It will come as no surprise to long-time followers of Paper Droids that I freakin’ love Avatar: The Last Airbender and all its permutations. The storytelling, the music, the worldbuilding, the attention to detail, the incredible grace and precision of fight scenes, the characters… ah yes, the characters. I can’t pick a favourite, but you’ve already guessed who I’m going to devote this article to from the title: Zuko. Son of Ursa and Ozai. Prince of the Fire Nation. Voiced by the inimitable Dante Basco.
For those of you who’re fans along with me, you’re probably rolling your eyes because I took the cop-out route: EVERYONE likes Zuko. He’s a popular guy, and the fact that he looks pretty good in red and gold doesn’t take away from that. But here’s the thing; Zuko is popular because he is a genuinely well-written character, and I want to share a few reasons I love the way Bryan Konietzko and Michael DiMartino wrote him.
1) He’s a motivated villain
And he’s motivated by a combination of reasons, not one of those run-of-the-mill singular-goal types. Of course, he comes off like that at first: capturing the Avatar is his shtick, and it’s only later we realize it’s because Zuko wholeheartedly believes that Aang in prison is the key to getting his father to love him. And I’m not going to say “again”: the Fire Nation’s royal family is messed up and abusive, and the more Ozai treats Zuko as a pawn, the more desperate the prince is to win his father’s love.

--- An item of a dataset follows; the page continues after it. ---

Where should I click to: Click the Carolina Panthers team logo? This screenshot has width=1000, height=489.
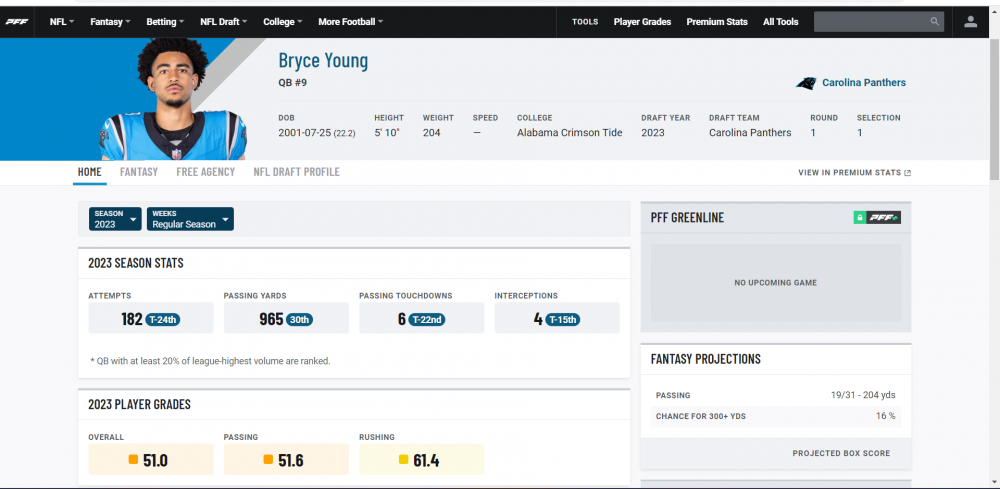coord(806,83)
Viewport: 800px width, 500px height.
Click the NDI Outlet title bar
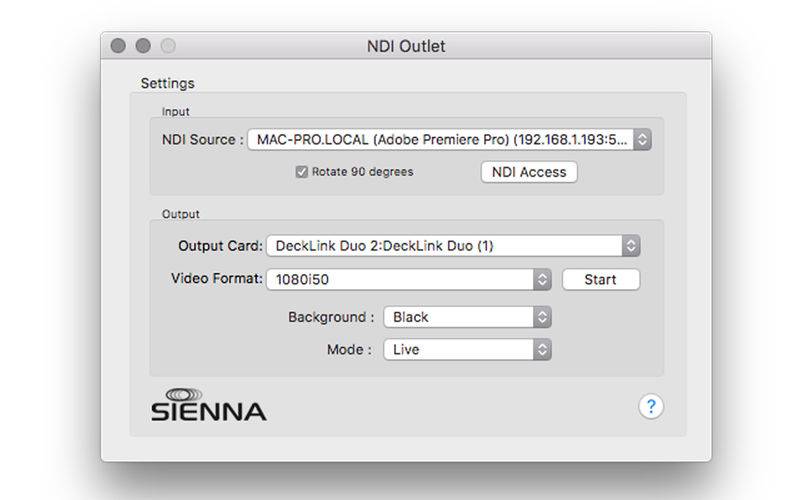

Add in a 100-year war that the Avatar could potentially turn against the Fire Nation, Zuko’s own personal trajectory as a disgraced crown prince who has no birthright anymore, and you’ve got a toxic groupthink influencing a teenager to cling to the notion that his is a noble quest to restore his own honour (and subsequently that of his country), instead of the reality that it’s a wild goose chase so he could be quietly forgotten by those in power.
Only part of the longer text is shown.